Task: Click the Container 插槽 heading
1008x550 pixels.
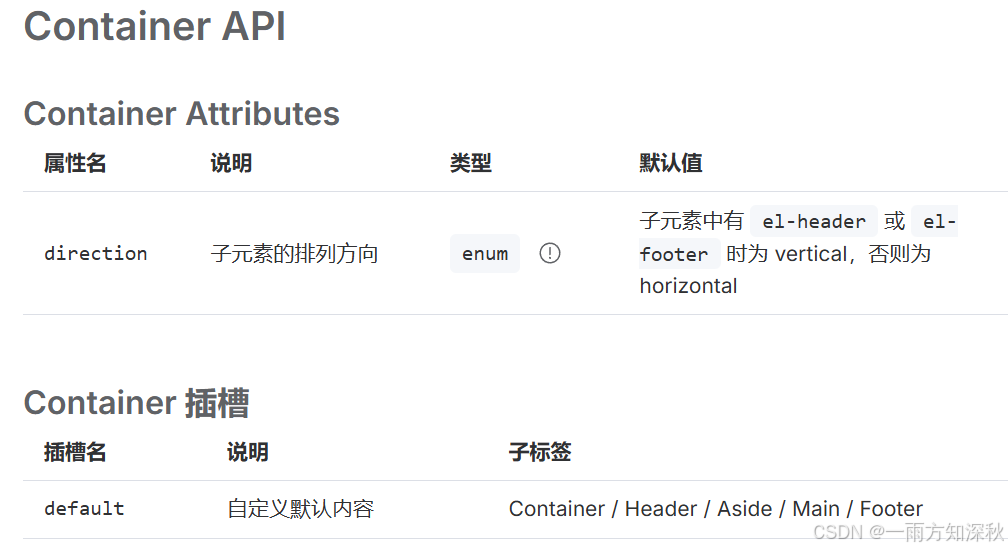Action: 136,403
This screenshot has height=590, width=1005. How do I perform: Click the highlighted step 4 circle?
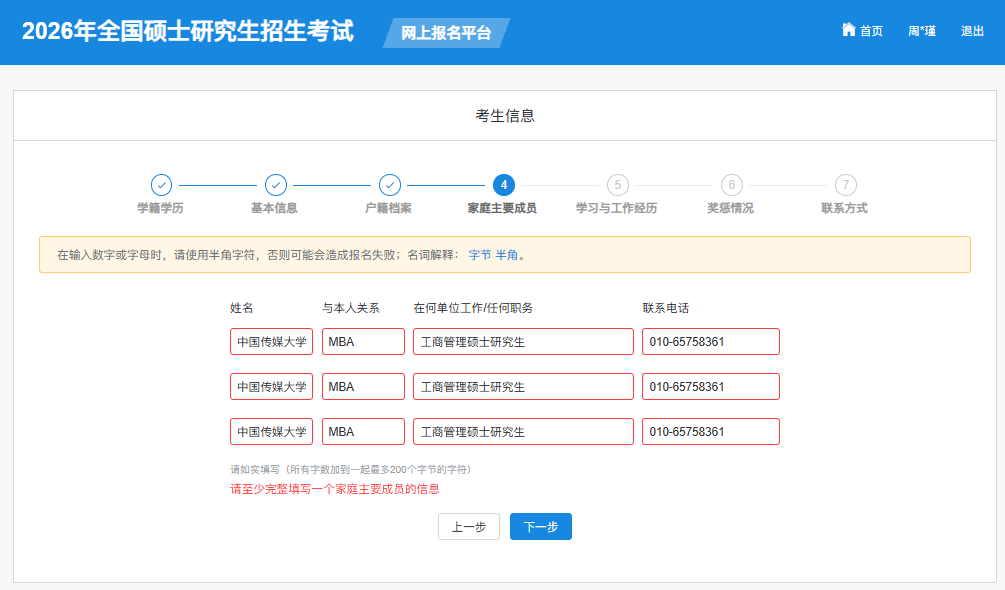504,185
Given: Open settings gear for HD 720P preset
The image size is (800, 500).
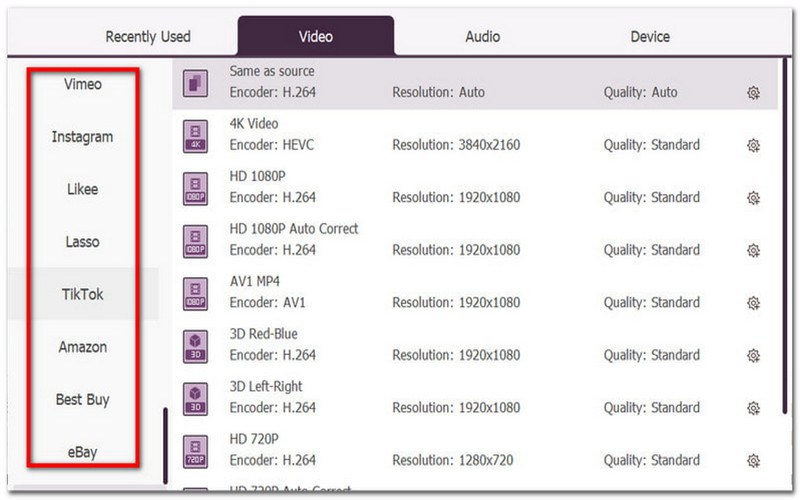Looking at the screenshot, I should coord(753,460).
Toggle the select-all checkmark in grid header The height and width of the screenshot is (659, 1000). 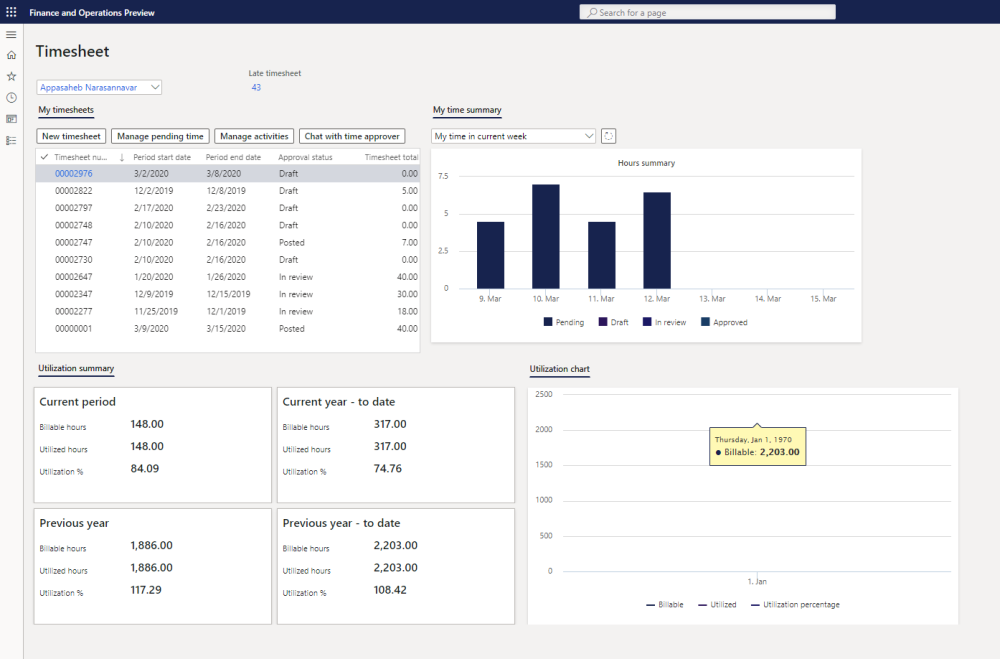(44, 157)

PROMPT: Treating the line with "Given: Open settings gear for HD 720P preset" as the last line to include, retype the records exactly from their first line, excluding pictures.

TASK RESPONSE:
Task: Click the Container 插槽 heading
1008x550 pixels.
Action: 136,403
This screenshot has height=590, width=1005. How do I perform: Click the highlighted step 4 circle?
504,185
Given: Open settings gear for HD 720P preset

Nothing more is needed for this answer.